▶ **待办任务**: 请逐字照抄下方从含有“Click the R155 column header”的那一行起、到含有“Action: click(x=11, y=56)”的那一行止的各行，首尾两行都包括在内，只抄这一段。

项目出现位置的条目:
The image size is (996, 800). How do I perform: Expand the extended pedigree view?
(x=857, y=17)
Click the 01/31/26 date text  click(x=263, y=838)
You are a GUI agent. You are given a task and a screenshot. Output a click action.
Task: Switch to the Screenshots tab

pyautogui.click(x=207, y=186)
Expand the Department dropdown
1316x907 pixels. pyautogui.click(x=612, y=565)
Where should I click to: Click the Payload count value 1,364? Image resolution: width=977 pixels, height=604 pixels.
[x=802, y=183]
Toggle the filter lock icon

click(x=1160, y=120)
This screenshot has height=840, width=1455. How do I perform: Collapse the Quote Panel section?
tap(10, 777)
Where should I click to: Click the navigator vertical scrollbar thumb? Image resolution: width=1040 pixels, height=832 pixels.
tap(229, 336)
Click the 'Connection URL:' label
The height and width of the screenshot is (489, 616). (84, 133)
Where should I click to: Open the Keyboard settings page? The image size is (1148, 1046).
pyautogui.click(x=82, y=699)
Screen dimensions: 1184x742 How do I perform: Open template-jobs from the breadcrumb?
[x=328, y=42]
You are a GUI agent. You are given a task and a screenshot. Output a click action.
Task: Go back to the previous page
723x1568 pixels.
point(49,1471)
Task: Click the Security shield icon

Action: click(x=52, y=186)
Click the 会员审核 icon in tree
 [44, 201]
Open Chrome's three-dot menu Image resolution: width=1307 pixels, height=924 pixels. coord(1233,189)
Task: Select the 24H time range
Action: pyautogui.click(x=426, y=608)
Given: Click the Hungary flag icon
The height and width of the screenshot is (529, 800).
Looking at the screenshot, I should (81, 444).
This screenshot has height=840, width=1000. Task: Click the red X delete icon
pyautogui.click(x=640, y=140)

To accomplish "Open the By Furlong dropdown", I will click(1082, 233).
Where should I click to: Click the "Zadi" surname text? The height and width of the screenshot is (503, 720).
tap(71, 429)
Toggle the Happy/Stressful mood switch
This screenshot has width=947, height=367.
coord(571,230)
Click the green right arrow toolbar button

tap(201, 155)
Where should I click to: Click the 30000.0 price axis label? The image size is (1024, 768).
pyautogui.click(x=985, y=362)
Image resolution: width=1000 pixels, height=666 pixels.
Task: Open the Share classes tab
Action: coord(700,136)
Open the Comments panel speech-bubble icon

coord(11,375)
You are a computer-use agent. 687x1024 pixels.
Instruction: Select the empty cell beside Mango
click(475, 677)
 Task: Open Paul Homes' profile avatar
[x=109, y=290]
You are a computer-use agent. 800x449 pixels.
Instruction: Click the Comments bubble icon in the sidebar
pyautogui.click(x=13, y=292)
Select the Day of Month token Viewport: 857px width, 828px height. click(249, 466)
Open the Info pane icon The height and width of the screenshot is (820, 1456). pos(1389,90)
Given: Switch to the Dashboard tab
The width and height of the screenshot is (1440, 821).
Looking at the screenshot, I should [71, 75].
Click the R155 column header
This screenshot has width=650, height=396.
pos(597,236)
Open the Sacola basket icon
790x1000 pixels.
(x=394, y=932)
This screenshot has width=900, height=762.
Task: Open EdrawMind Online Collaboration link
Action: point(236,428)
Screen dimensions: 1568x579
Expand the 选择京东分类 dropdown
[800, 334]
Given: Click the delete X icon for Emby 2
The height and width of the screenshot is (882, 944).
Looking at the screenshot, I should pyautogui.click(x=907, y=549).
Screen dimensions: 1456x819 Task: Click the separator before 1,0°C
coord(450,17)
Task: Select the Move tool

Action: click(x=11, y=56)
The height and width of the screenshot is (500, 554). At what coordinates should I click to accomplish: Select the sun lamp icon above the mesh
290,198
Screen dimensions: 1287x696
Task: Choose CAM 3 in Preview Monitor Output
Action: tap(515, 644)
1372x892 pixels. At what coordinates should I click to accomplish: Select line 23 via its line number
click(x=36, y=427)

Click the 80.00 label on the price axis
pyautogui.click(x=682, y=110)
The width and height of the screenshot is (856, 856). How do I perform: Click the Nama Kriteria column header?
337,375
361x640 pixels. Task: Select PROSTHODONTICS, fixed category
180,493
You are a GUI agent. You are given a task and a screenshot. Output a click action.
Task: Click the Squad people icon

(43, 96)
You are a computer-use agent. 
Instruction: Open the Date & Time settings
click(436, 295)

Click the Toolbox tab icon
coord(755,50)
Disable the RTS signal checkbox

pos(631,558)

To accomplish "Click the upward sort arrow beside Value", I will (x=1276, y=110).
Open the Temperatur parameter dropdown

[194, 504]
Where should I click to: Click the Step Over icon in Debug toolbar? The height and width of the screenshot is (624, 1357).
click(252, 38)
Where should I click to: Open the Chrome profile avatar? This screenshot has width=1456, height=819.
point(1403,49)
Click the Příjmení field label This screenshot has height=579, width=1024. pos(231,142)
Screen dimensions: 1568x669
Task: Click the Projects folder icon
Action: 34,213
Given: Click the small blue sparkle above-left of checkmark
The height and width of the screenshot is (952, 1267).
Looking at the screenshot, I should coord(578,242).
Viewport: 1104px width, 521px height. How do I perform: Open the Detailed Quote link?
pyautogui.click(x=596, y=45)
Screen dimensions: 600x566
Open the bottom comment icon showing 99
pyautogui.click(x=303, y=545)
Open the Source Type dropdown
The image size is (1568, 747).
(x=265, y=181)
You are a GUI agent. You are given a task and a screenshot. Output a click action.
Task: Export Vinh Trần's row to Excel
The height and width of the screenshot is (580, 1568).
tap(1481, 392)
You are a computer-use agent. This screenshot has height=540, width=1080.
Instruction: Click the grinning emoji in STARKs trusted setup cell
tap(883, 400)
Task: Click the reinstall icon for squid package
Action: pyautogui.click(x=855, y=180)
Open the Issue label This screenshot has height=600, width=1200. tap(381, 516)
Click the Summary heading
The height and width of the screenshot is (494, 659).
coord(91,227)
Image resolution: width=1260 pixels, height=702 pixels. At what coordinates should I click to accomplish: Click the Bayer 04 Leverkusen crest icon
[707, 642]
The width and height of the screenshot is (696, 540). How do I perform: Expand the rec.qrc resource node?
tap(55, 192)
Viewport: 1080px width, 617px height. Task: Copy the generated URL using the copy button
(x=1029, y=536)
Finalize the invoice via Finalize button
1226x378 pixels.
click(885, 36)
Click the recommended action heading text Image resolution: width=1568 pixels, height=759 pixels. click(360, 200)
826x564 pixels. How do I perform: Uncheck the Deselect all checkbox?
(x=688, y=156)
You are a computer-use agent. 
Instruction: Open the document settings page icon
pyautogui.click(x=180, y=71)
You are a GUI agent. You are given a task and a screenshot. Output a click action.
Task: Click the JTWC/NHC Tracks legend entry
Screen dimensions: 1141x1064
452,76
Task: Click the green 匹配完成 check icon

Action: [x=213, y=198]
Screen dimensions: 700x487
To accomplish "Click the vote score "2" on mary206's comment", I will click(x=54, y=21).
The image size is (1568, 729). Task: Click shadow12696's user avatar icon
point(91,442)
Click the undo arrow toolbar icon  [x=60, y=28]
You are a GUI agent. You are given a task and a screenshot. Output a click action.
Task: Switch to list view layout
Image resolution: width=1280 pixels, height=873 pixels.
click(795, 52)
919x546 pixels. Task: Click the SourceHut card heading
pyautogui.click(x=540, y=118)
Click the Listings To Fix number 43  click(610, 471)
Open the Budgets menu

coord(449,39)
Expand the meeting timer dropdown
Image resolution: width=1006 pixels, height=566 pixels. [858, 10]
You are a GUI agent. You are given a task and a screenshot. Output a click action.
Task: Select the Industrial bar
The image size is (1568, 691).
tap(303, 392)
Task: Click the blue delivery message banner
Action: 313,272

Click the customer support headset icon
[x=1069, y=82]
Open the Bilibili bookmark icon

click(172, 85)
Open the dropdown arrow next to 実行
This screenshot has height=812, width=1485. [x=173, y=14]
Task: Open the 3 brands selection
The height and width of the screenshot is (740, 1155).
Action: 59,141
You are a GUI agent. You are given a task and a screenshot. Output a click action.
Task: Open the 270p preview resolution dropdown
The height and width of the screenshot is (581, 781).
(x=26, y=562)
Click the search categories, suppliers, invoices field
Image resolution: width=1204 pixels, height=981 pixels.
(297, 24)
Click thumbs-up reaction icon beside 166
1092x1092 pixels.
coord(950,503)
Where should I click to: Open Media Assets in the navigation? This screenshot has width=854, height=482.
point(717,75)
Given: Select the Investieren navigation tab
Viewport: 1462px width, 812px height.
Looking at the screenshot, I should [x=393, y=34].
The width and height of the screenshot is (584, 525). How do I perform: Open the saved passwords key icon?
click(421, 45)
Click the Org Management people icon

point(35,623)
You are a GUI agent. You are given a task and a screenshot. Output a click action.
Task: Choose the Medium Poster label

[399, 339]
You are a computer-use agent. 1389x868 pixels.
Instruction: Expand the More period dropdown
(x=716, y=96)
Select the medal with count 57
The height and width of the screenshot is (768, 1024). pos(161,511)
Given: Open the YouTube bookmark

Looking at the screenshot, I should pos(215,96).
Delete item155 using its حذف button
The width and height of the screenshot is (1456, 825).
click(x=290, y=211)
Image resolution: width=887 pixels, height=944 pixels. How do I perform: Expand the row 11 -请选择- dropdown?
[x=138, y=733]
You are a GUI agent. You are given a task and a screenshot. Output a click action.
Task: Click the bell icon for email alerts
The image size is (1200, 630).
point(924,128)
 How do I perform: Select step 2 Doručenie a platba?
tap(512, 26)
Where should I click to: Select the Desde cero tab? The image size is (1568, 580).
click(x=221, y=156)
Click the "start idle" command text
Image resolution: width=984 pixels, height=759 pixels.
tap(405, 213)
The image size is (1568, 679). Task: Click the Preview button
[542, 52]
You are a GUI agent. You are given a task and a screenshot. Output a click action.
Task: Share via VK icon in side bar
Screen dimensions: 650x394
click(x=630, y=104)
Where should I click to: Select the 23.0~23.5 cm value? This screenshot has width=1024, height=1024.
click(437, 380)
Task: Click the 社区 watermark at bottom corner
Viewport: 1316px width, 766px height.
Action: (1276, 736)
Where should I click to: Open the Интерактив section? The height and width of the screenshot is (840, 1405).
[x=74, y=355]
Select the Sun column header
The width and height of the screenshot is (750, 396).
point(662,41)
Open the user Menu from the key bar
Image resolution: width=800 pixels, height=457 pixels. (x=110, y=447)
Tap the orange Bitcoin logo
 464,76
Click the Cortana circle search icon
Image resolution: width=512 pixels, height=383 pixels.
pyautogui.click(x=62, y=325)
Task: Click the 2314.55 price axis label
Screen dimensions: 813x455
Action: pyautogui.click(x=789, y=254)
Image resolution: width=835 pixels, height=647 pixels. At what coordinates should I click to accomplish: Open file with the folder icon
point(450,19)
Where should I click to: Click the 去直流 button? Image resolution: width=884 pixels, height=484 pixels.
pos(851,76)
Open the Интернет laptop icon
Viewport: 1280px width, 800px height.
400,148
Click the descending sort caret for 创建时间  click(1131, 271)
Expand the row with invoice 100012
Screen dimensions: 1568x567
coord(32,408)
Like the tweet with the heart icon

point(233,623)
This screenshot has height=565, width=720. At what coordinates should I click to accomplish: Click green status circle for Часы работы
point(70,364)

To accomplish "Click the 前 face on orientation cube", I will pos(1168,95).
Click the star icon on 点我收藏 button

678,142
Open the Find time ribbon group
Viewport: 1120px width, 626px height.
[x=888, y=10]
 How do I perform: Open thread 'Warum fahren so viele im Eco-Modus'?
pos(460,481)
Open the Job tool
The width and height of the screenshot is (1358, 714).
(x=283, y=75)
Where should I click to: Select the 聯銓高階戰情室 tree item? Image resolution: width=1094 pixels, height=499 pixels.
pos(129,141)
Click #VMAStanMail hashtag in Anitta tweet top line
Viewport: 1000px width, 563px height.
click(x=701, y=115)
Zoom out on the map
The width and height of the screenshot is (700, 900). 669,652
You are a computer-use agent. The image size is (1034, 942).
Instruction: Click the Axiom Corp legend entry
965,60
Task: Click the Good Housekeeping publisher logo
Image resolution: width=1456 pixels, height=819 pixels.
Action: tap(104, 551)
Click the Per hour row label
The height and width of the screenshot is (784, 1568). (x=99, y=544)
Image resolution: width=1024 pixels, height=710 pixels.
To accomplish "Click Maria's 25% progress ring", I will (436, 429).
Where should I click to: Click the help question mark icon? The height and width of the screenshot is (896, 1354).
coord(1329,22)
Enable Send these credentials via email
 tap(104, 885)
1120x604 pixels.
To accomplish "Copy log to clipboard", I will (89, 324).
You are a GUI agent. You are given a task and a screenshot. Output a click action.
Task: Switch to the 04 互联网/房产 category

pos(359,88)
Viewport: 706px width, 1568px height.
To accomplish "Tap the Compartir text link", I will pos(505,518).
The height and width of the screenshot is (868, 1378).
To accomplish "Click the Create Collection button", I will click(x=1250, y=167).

▶ **最终结果**:
Click the R155 column header
This screenshot has width=650, height=396.
pos(597,236)
Open the Sacola basket icon
790x1000 pixels.
(x=394, y=932)
This screenshot has width=900, height=762.
Task: Open EdrawMind Online Collaboration link
Action: point(236,428)
Screen dimensions: 1568x579
Expand the 选择京东分类 dropdown
[800, 334]
Given: Click the delete X icon for Emby 2
The height and width of the screenshot is (882, 944).
Looking at the screenshot, I should pyautogui.click(x=907, y=549).
Screen dimensions: 1456x819 Task: Click the separator before 1,0°C
coord(450,17)
Task: Select the Move tool

Action: click(x=11, y=56)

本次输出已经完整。